In ordine sparso: (spoiler alert) il libro sulla Commedia aristoteliana, ne “Il nome della rosa”, protetto con il veleno; “Joy as an act of resistance”, l’album forse più celebre degli Idles; tutta una dottrina cristiana, basata sulla rinunciabilità dei piaceri dello spirito.
E più di recente, le manifestazioni contro i governi sovranisti, in varie parti del mondo, per ridicolizzare il potere, e straniare le cariche della polizia e lo stigma che addita chi manifesta come un delinquente, sono comparsi nei cortei costumi di Pikachu, clown, gonfiabili vari.
Sì, la gioia può essere un atto di resistenza.
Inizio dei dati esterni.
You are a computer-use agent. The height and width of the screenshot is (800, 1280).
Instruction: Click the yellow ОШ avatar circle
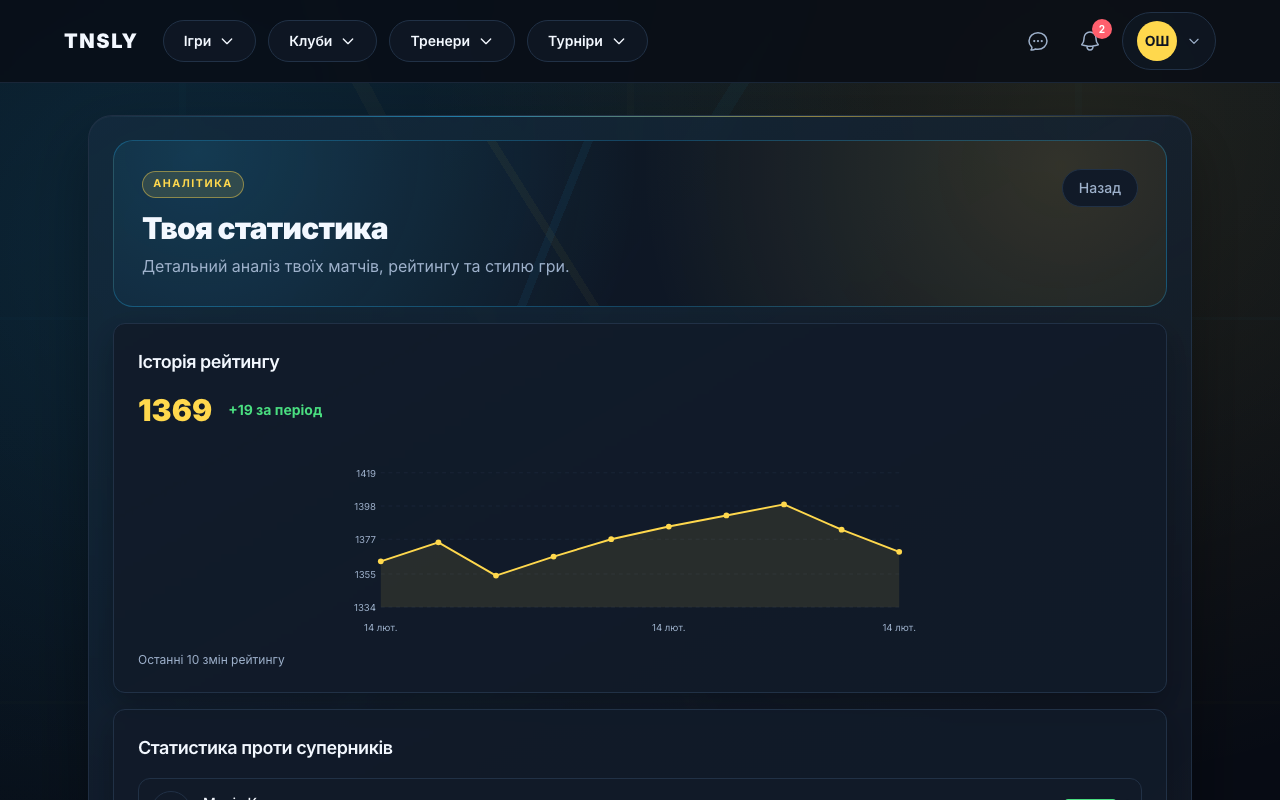(1156, 41)
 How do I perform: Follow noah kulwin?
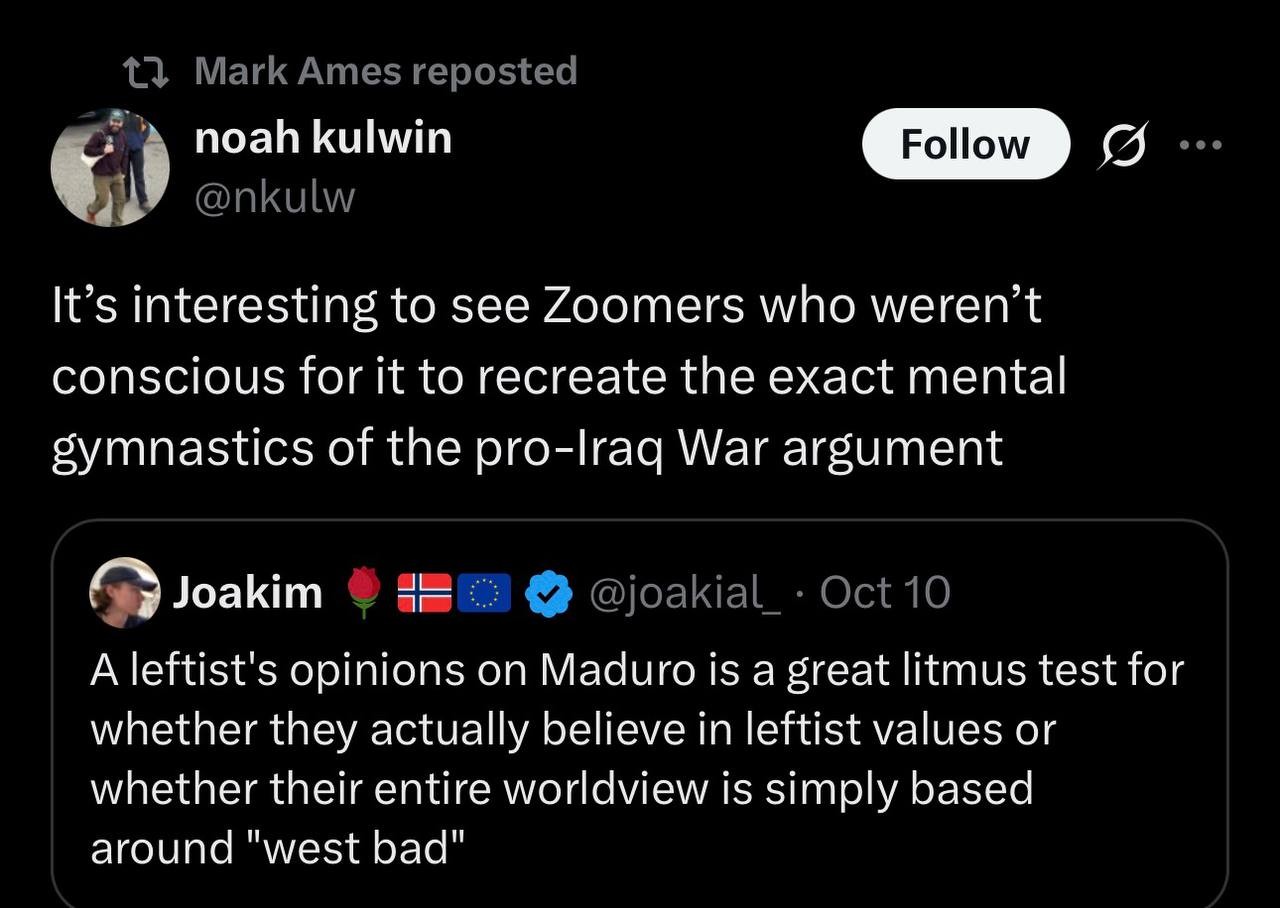pos(965,144)
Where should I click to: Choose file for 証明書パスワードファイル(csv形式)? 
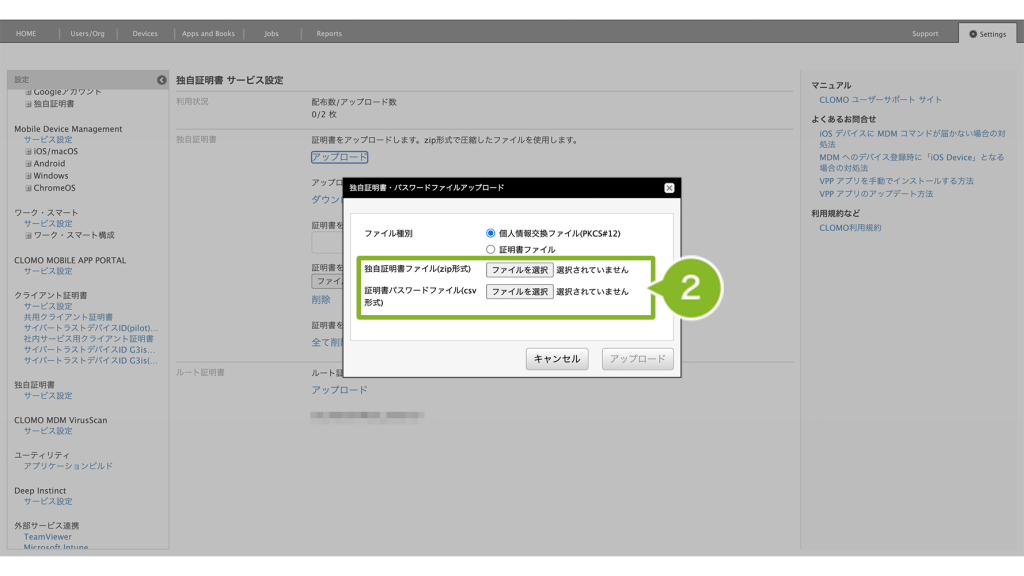(519, 292)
Di tutti i caos possibili, la gioia è quello meno controllabile, più limpido, e pertanto più pericoloso. Al BiG, non a caso, il tema prescelto per questa edizione è proprio il Chaos.
Il BiG – Bari International Gender Festival è il festival transfemminista di cinema e arti performative co-diretto da Tita Tummillo e Miki Gorizia, che porta a Bari performance che mirano a far riflettere la collettività sulla propria condizione, e su quanto l’erosione progressiva dei diritti e delle libertà ci renda innanzitutto più infelici, ma anche meno governabili.

Proprio su questa riflessione si basa la performance “Some dances on dickfaces”, di Kinkaleri. A interpretare il progetto, di cui il BiG è la terza tappa di un percorso che si concluderà nel 2026, Samira Cogliandro, Marco Fichera, Matteo Marongiu e Stefano Roveda. La produzione è Klm, con il sostegno del Ministero della Cultura e della Regione Toscana.
Some dances on dickfaces, letteralmente “un po’ di danze sulle facce di ca**o”, dipartendo la sua costruzione da Il Giardino delle delizie di Hieronymus Bosch, lancia la performance in una danza ampia e giocosa, in cui gli arti si intrecciano, si mordono. Delle bottiglie d’acqua, parte della scenografia, diventano un modo per amplificare il gesto performativo, e, manco a dirlo, fluidificare la performance, scomporre la luce, sberleffare la realtà. Ci si sorride, si balla, su chi, non avendo di meglio da fare, appunto, si comporta da faccia di ca**o. Giocando a nascondino o ad acchiapparello con la realtà, si può anche combattere l’oppressione.
Una risata seppellirà l’odio: questa sì che è una frase seria.